不貞行為で慰謝料などの話になった場合、どこまで証拠が必要になるでしょうか。
次の具体例を元に、考えてみます。
夫がどうやら女性と浮気をしているようです。
妻はその女性に対して、不貞行為を理由に慰謝料請求等をしたいです。
この場合に、妻は、不貞行為の慰謝料を請求するために、どこまで証拠を集める必要があるでしょうか。
自己紹介ですが、新宿区に事務所がある、弁護士の水谷真実(⇒プロフィールはこちらです)です。
どこまで不貞行為の証拠が必要かですが、交渉段階か裁判段階かや、相手になにを求めているかなどにより、異なります。
証拠として考えられるもの
ここで、証拠についてです。
不貞行為の場合の証拠としては、次の証拠が考えられます。
①写真や動画
⇒ホテルに出入りする場面や、家に一緒にいる場面などの写真や動画などです。
②SNSのやりとり
⇒たとえばLINEで、性的なメッセージのやりとりが何度もなされているなどです。
③GPSの位置情報
④クレジットカードやSuicaなどの取引明細
⑤浮気現場を目的した人の証言
などが証拠として考えられます。
交渉段階(話し合いの段階)
裁判前の交渉・話し合いの段階についてです。
妻が、不貞相手の女性に対して慰謝料の請求をして、話し合う場合です。
この場合は、それほどしっかりした証拠ではなく、ある程度証拠があれば足りる場合があります。
話し合いの段階ですので、それほど厳密な証拠がなくても、お互いが納得すればそれで済むからです。

データセット:
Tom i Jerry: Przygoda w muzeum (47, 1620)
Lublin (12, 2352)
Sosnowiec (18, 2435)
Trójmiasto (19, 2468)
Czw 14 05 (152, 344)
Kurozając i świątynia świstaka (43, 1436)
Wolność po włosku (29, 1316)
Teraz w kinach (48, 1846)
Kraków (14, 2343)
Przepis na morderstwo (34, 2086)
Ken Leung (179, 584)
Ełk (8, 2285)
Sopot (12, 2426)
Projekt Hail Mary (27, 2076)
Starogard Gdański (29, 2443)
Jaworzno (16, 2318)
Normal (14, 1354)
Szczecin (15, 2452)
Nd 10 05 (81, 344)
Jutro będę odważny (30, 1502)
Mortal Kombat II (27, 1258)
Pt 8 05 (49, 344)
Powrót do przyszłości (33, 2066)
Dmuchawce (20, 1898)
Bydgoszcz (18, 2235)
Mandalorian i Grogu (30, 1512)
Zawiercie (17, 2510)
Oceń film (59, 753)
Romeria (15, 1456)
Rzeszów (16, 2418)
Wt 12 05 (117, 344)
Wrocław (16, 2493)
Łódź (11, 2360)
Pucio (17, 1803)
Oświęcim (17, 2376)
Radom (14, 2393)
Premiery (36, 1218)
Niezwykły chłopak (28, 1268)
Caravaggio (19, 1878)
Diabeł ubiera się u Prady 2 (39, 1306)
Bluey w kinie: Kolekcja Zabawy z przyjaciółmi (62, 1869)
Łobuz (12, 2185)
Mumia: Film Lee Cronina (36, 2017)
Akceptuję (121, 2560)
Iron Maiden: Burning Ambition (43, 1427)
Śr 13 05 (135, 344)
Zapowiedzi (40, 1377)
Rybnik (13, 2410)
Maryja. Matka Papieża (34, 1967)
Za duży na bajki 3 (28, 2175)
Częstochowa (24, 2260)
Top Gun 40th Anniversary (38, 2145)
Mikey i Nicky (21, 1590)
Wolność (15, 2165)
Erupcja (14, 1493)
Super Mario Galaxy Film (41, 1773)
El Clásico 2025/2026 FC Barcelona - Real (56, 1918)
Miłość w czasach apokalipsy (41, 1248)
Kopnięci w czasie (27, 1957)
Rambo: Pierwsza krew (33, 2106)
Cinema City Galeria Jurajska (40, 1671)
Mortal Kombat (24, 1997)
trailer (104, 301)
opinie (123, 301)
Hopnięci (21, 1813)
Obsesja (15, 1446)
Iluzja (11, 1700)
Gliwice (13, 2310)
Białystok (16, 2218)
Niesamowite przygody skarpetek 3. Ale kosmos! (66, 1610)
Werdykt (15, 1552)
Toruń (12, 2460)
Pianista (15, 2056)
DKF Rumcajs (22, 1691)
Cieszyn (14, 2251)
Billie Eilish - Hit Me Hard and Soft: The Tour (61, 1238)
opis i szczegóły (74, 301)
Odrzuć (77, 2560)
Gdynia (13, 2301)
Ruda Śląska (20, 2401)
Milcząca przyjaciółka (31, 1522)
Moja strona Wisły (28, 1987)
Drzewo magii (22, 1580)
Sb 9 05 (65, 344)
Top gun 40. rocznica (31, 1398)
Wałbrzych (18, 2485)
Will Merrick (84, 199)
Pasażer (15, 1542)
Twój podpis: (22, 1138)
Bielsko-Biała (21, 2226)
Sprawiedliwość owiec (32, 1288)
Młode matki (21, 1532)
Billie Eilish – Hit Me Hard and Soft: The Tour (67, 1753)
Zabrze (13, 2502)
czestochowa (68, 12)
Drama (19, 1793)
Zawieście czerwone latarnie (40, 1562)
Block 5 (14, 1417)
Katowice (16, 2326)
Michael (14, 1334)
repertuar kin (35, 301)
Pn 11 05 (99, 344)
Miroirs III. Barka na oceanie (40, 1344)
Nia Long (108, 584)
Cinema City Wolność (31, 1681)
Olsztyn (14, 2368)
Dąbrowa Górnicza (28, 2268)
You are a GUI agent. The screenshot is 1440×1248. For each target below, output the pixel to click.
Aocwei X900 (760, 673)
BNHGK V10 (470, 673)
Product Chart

作業一覧:
• A. 不貞行為の証拠に関する文章で番号付きで挙げられている証拠のうち、人の証言以外のものをすべて書き出してください。
• B. 不貞行為の証拠に関する文章を、最後の文の後から書き継いでください。

作業別の結果:
• A.
写真や動画
SNSのやりとり
GPSの位置情報
クレジットカードやSuicaなどの取引明細

• B.
また、妻が不倫相手の女性にどのくらい求めているかによっても異なります。
例えば、妻は夫が女性と別れてくれればそれで良いと考えていたとします。
そこで、慰謝料を不倫相手の女性にあまり求めないとします。
妻は、慰謝料をあまり求めず、接触禁止条項がついた合意書を作成できれば良いと考えていました。
この場合はそれほど厳密な証拠がなくても合意に至る場合があります。
場合によっては、一切証拠を女性に見せなくても、女性が早く終わらせたいと考えて合意に至る場合も考えられます。
裁判にならないと証拠は開示しないと言って、慰謝料だけ請求する場合もあります。
この場合でも、女性に対しての心理的な圧力は相当なものになります。
裁判段階
裁判ですと、不貞行為についてしっかりした証拠が必要になります。
裁判は、裁判官が判断をします。
そのため、主張をしっかりする必要がありますし、主張を裏付ける証拠も必要です。
主張や証拠があいまいですと、裁判官に指摘されて敗訴したり、すぐに裁判が終わる可能性があります。
性的な関係があったことを直接裏付ける証拠ができればほしいところです。
裁判ですが、途中で和解の話し合いが行われることが多いです。
和解することもままあります。
まとめ
性的な関係を裏付ける証拠がなくとも、相手と話し合いはできます。
落とし所をどこにするのか、相手に何を求めるのか、事前に考えた方は良いです。
証拠が足りないのではないか、と過度に不安になる必要はありません。
弁護士は、交渉や裁判のプロですので、弁護士に相談してみるのも良いです。
どういうことを相手に求めるのか、今ある証拠で足りるか、足りないにしても自分の求めていることがかなうか、などについて相談すると良いです。